甘さ控えめの、酸っぱさだけが際立つ青春であった。

鳥の勉強をするために、大学に入学したのである。

舞台は新潟の佐潟である。新潟大学から自転車で片道一時間の距離にあるこの湖沼に、私は毎日通っていた。卒業研究のテーマであるカルガモの群れ行動を観察するためにである。

私は学部卒だが、3つの研究室に所属していた。

私の通う理学部は、私が入学するのとほぼ同時に生態学系の教授が次々と退官してしまった。仕様がなく理論進化学の研究室に籍を置き、お隣の教育学部で行動生態学を教えていた先生にお願いして机だけ置かせてもらい、行動研究の方法を学んだ。但しこの先生も当時の専門はアシナガバチとマメゾウムシ、モリアオガエルなどであったため「ボク鳥は教えられないよ」とのことであった。そこで再度さらにお隣の農学部の森林学科に侵入し、野生動物学保全学のゼミに参加させてもらった。鳥類学についてはここで学んだ。有難いことに、進化学、行動生態学、野外鳥類学それぞれについて指導教官がいた形である。

朝起きて大学の男子寮から3研究室をはしごして、その後一人で自転車を漕ぎ、誰もいないフィールドで鳥を見続け、男だらけの研究室に戻って解析し、週末は山岳部の活動、夜間はビル清掃のアルバイト、の繰り返しの4年間であった。夢中な時間は早く過ぎていく。

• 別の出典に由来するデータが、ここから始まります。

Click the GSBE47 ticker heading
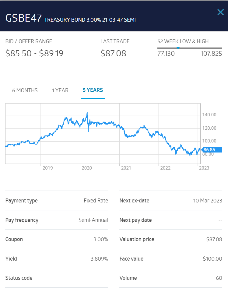Screen dimensions: 228x302 (23, 18)
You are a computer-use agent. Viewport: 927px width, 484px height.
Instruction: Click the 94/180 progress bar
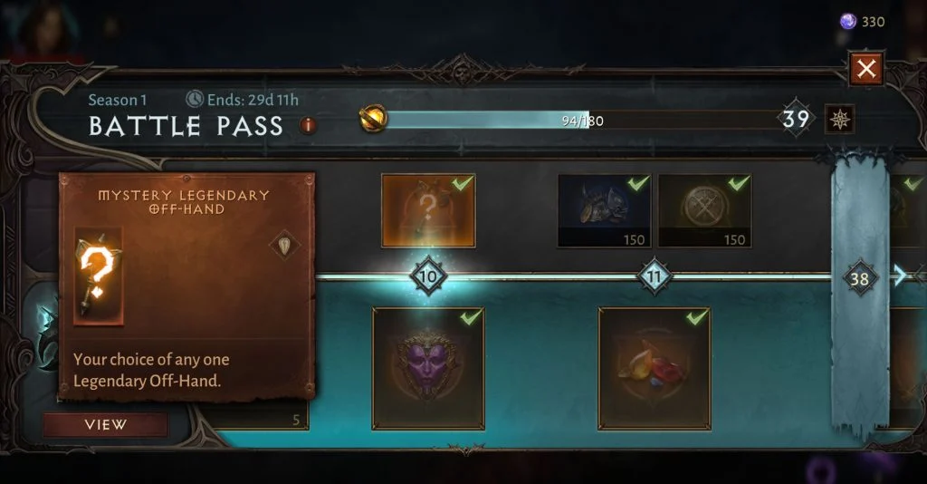[x=582, y=121]
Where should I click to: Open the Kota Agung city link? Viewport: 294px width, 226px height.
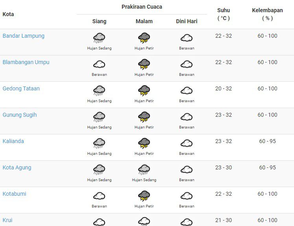[17, 167]
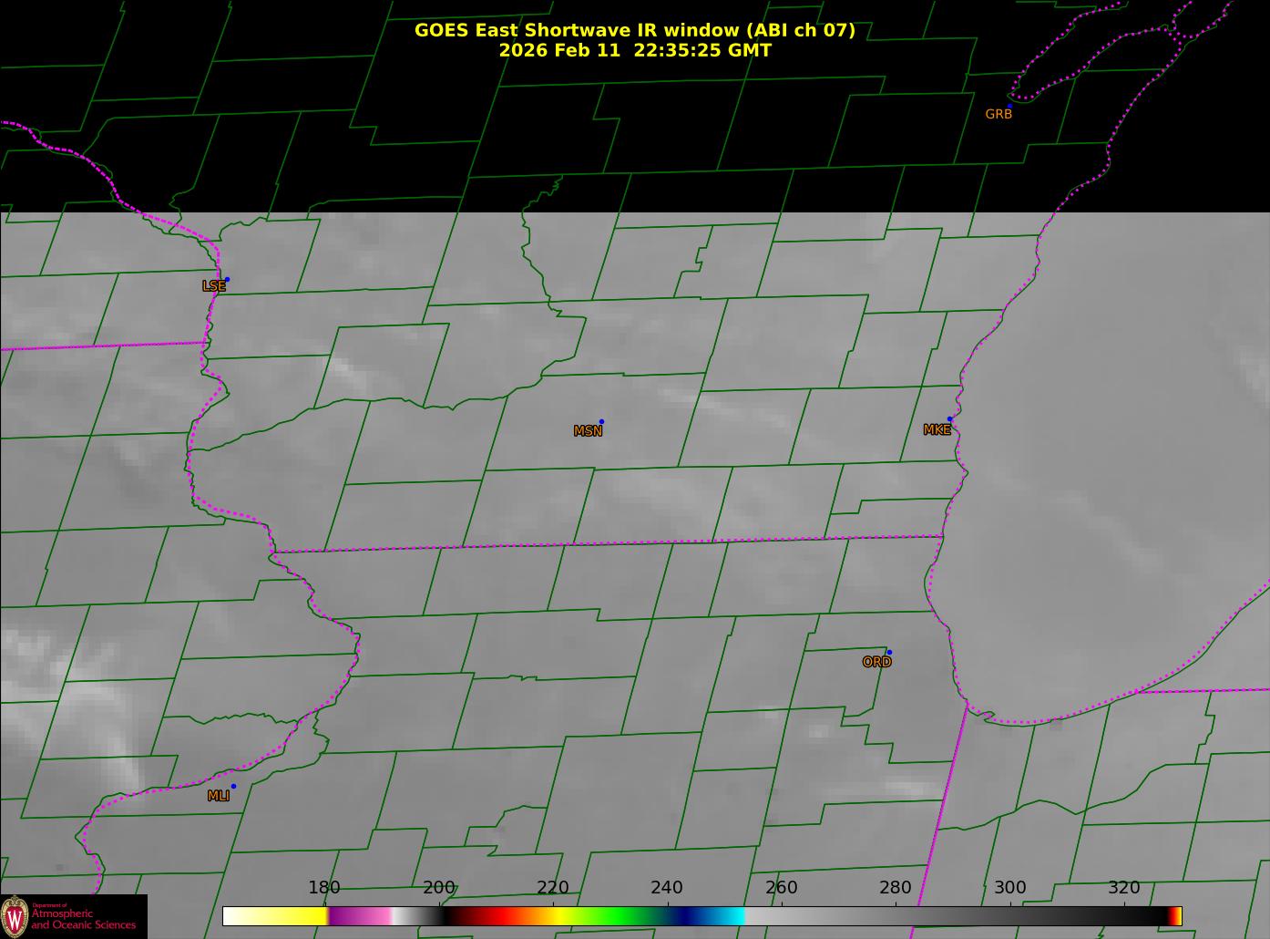Viewport: 1270px width, 939px height.
Task: Click the 320 tick label on colorbar
Action: 1123,887
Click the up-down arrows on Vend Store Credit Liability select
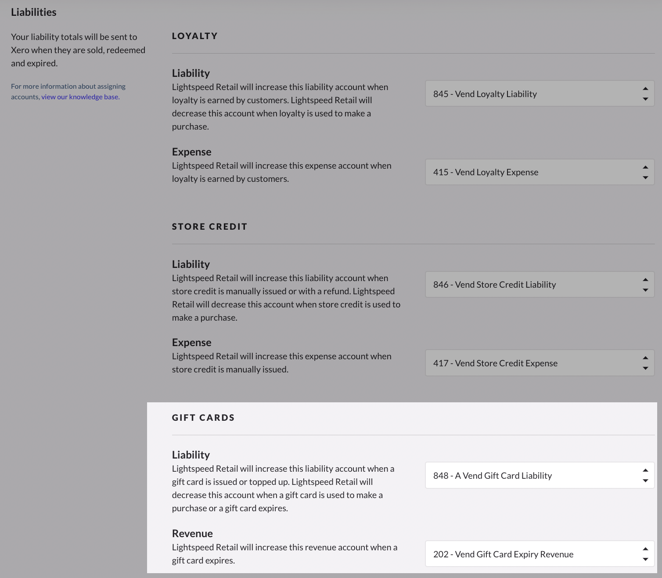This screenshot has height=578, width=662. (645, 285)
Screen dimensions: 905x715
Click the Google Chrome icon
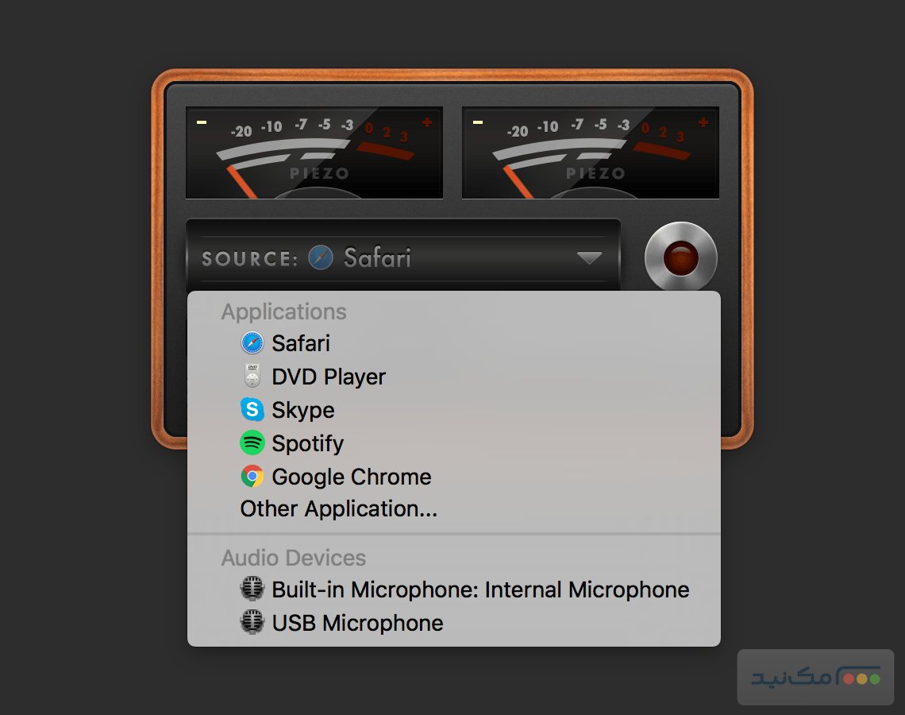252,477
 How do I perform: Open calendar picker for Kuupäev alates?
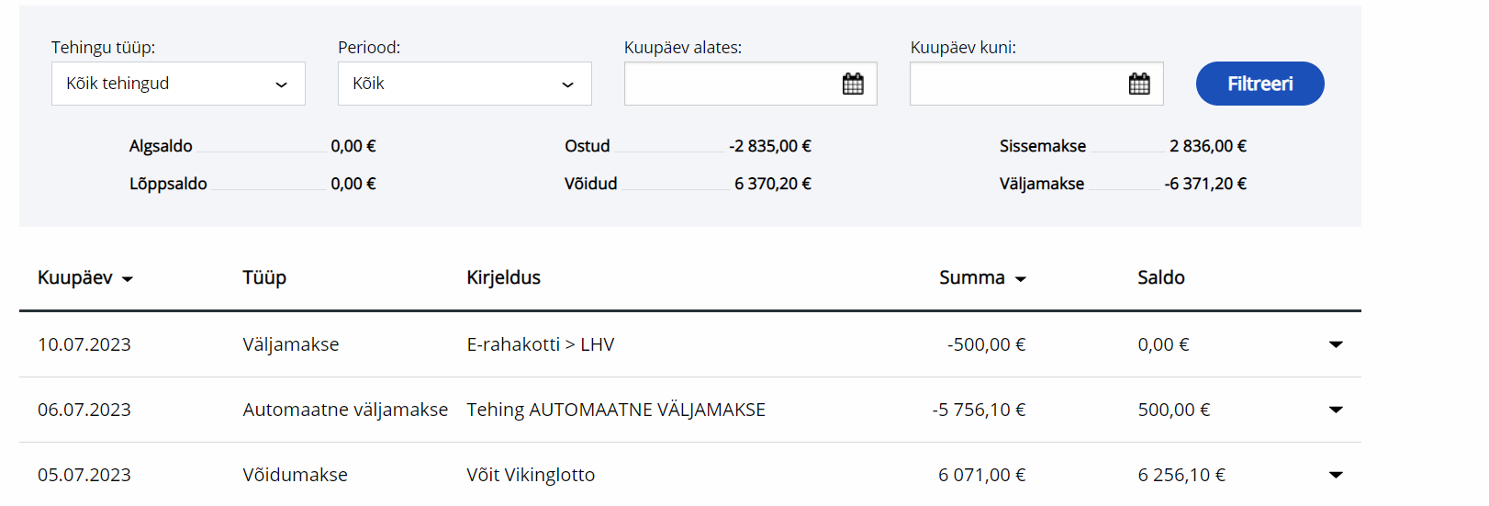point(853,84)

カルガモの群れは季節によって構成が異なる。それぞれの群れが何のために群れているのかを行動から解析するのが、自分で設定した研究テーマであった。毎日4時間、1分ごとに群れの全個体の行動をサンプリングして記号で記録しいていく。「採食」「警戒」「休眠」「羽繕い」「移動」などである。

群れのサイズが大きいほど各個体が採食や休眠に使う時間は長くなる一方、一個体あたりの警戒時間は減り、なおかつ「群れの誰かが警戒している時間」の割合は、偶然から予測される期待値よりも有意に高くなった。警戒の分業の結果、採食や休眠いつ帰る時間が増すというのが群の機能だという研究結果を、当時研究室に1台しかなかったマック(パフォーマというやつ)で論文にまとめ、卒論発表を3回して卒業した。

大学院に行って研究を続けたい気持ちが強く、院の入試にも受かっていたが、せっかく決まっていた就職を蹴るのも勿体なく思い(当時はバブル崩壊後の就職難のピークでもあった)、結局帰郷しての就職を選んでアカデミーの道からは遠ざかってしまった。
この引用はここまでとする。